Over in Newark, radio station WOR was preparing to go on the air with its evening program. The station lived on the sixth floor of Bamberger’s Department Store. Many radio stations were licensed by department stores back then — the stores wanted to demonstrate to skeptical customers how radio worked, and the same people running the station would also sell radio receivers.
The night of January 16, 1924 — according to a great book by media historian Erik Barnouw — a few dozen singers and instrumentalists had assembled in the store, waiting for their turn to go on the air. When the station’s engineer told WOR manager Joseph Barnett about the distress call, he took the station off the air. Then he called Lakehurst and found out their radio tower had been blown down.
“Can we communicate with them for you?” Barnett asked. A Commander Klein welcomed the idea. “Do you order us back on the air?” asked Barnett. The Commander then designated WOR the official voice of the Lakehurst installation. On the basis of this authorization, WOR returned to the air, and had a local monopoly. It began asking listeners to phone the broadcasting station if they heard the Shenandoah’s motors. The waiting performers were posted at telephones in various parts of the Bamberger store. As calls came in, others rushed the information to the studio. With pins on a map the course of the Shenandoah was plotted in the studio.
The New York Times published a long piece about the lost airship the following day. In that account — which would seem more accurate, though who knows? —WOR didn’t play a central role. Rather, the Times reported, it was the Navy that mobilized the help of all radio stations in the area, and their listeners:
The alarm was sent out by telephone, telegraph and wireless from Lakehurst, but during the first hour it failed to spread beyond the army and navy stations and other central points of information. About 8:30 o'clock, however, the radio broadcasting stations got busy, and within a few minutes every home in every little hamlet, as well as every apartment in New York and every other big city in the country where there was a radio, was informed of the accident, and was asked to keep on the watch for the Shenandoah and if she was sighted to send immediate information to the Navy Yard at Brooklyn.
In all versions of the incident, the Shenandoah eventually found its bearings as the storm abated. Barnouw quotes oral histories that claim the engineer of WOR, Jack Poppele, ran to the roof of Bamberger’s and actually saw the airship cross overhead. “All of a sudden there was a rift in the clouds and there she was!” The Naval airship safely docked back at Lakehurst in the middle of the night.

New York Times, Jan. 17, 1924.
Perhaps we can use this story as feel-good antidote to all the air-traffic-control miseries over Newark today. We too could be crowd-sourcing flight paths for the beleagured airplanes. (See: “make do with less.”)

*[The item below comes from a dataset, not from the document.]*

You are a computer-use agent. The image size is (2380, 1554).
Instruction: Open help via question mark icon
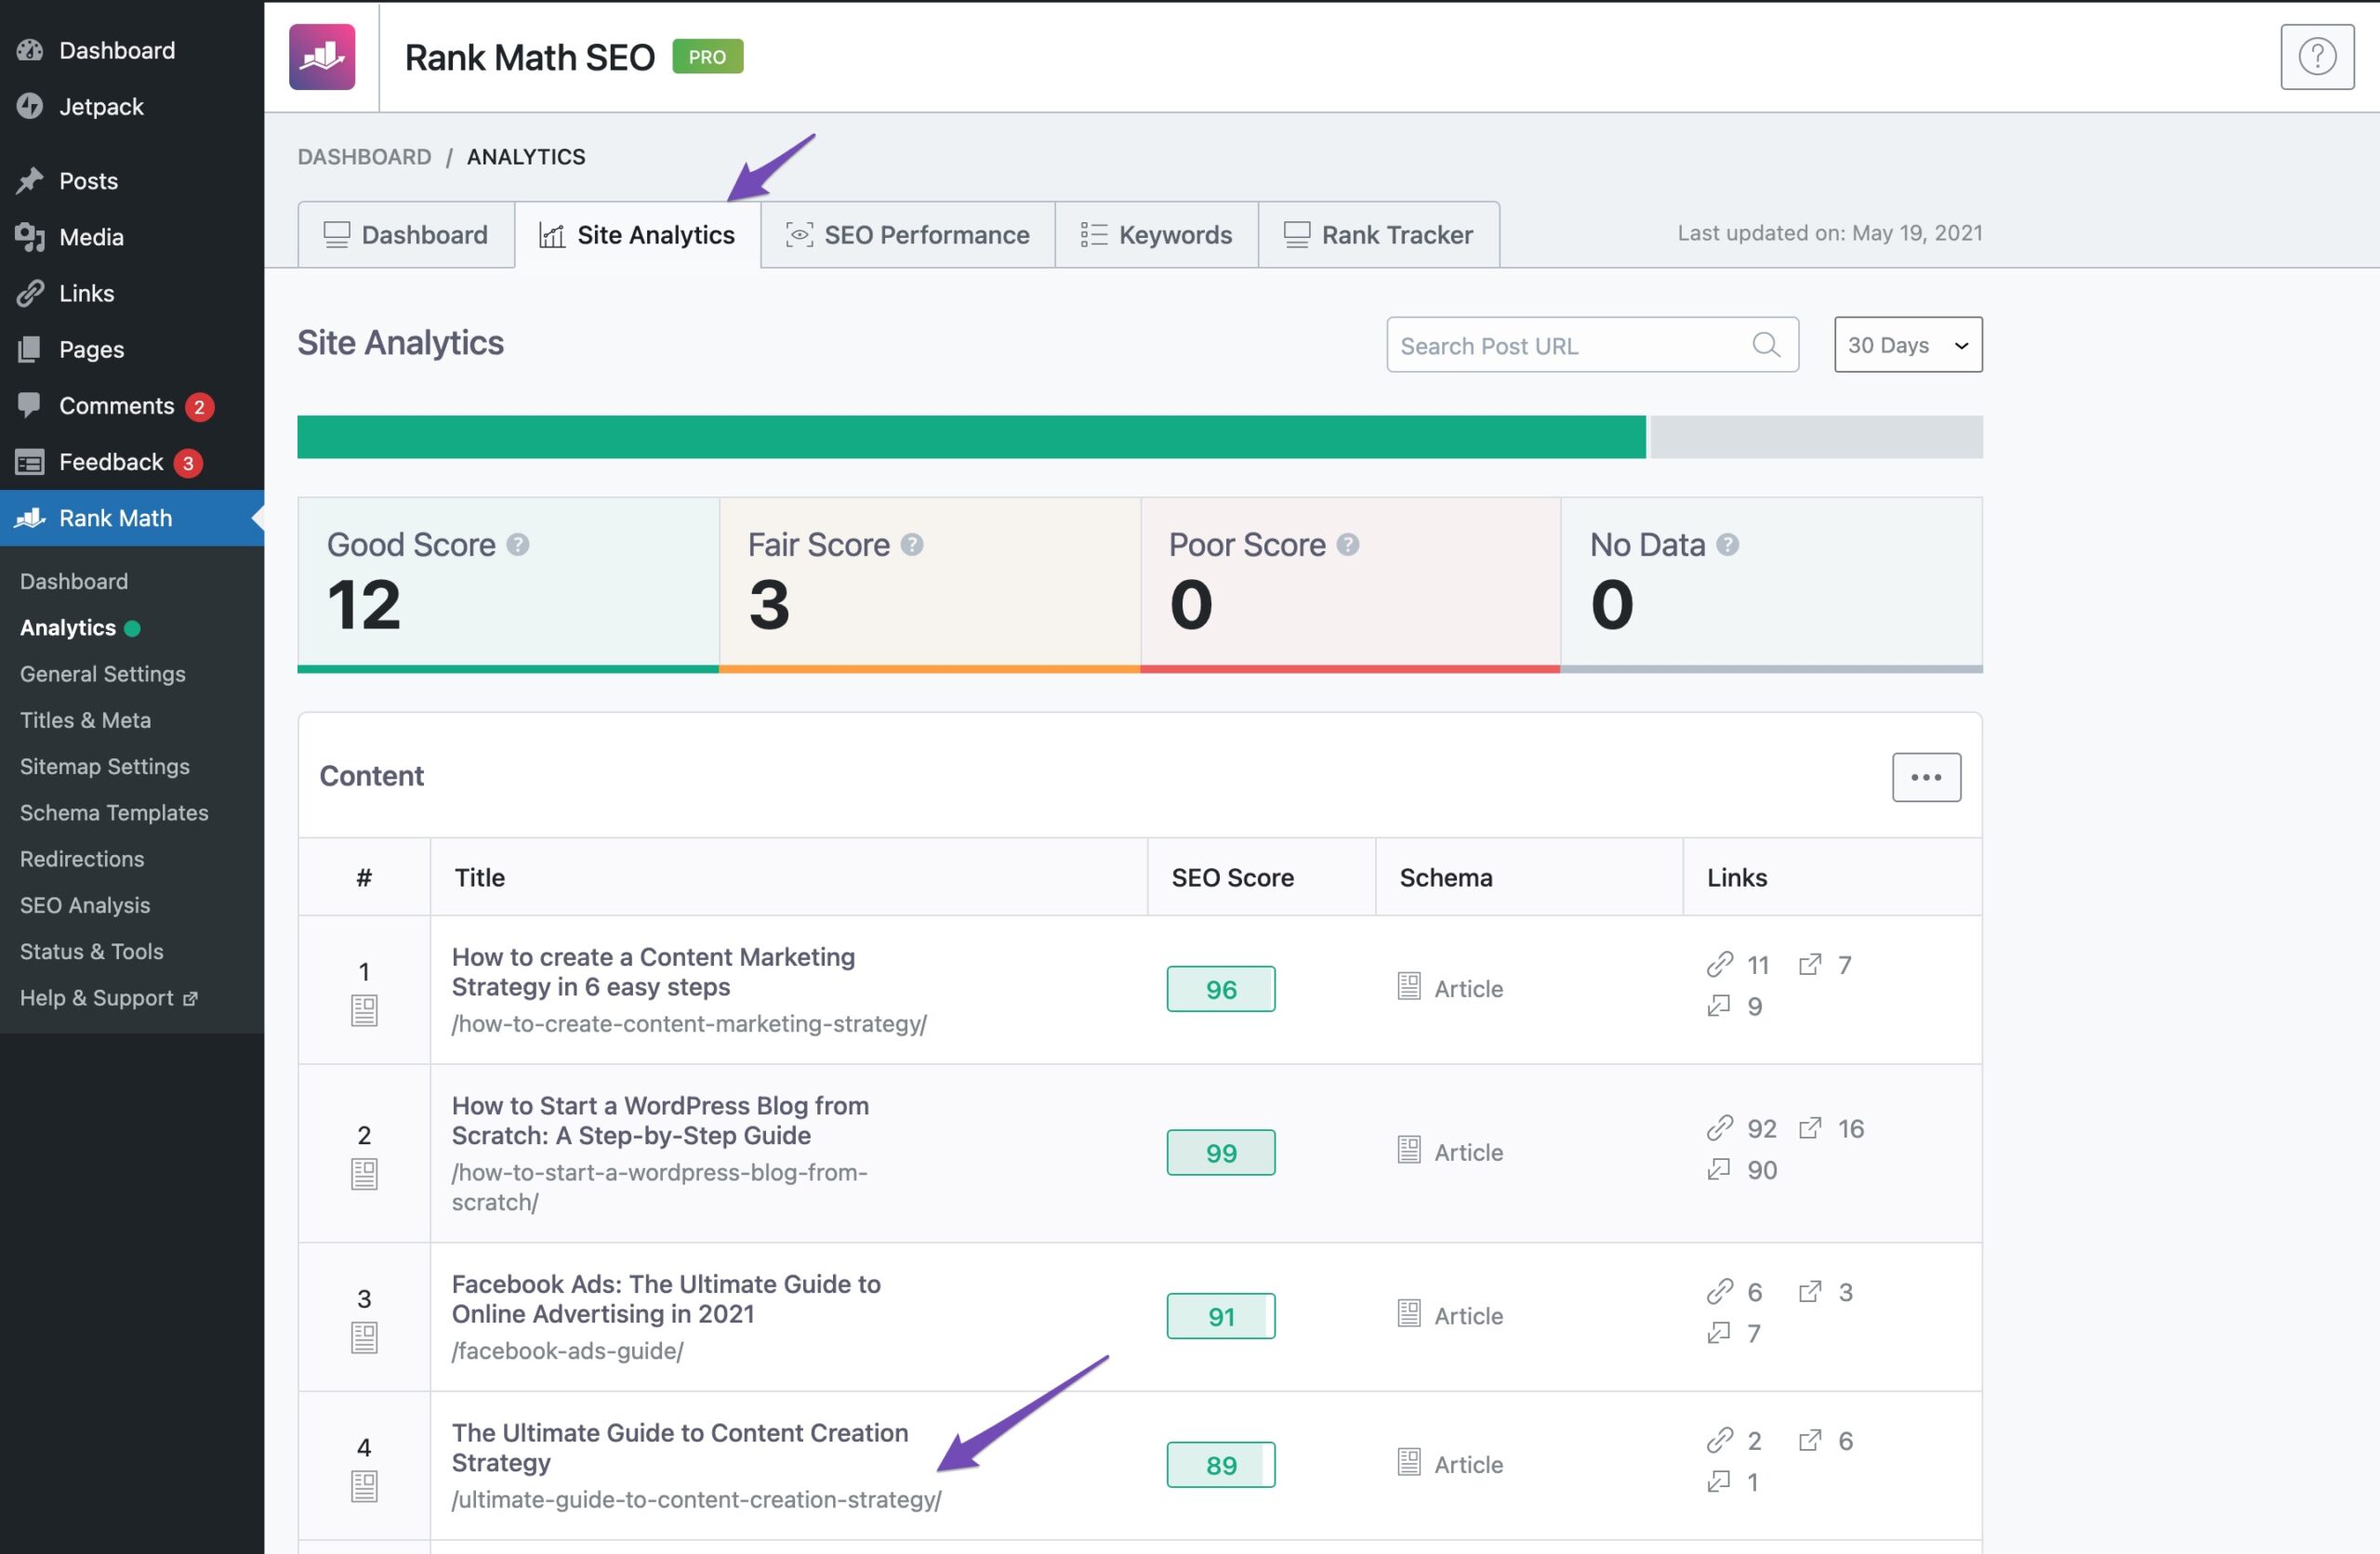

Unfortunately, the Shenandoah herself didn’t last too much long after its dramatic radio-rescue. In 1925 the Navy, ignoring warnings about summer storms, sent its flagship airship on a publicity tour to state fairs around the Midwest. On September 3rd of that year, the Shenendoah crashed in a storm over Ohio. All 14 crew members died.
A songwriter named Maggie Andrews wrote a mournful song about it, recorded by folk singer Vernon Dalhart.
Her sides were torn asunder, her cabin was torn down
The captain with his brave men went crashing to the ground
And fourteen lives were taken, but they've not died in vain.
Their names will live forever within the Hall of Fame.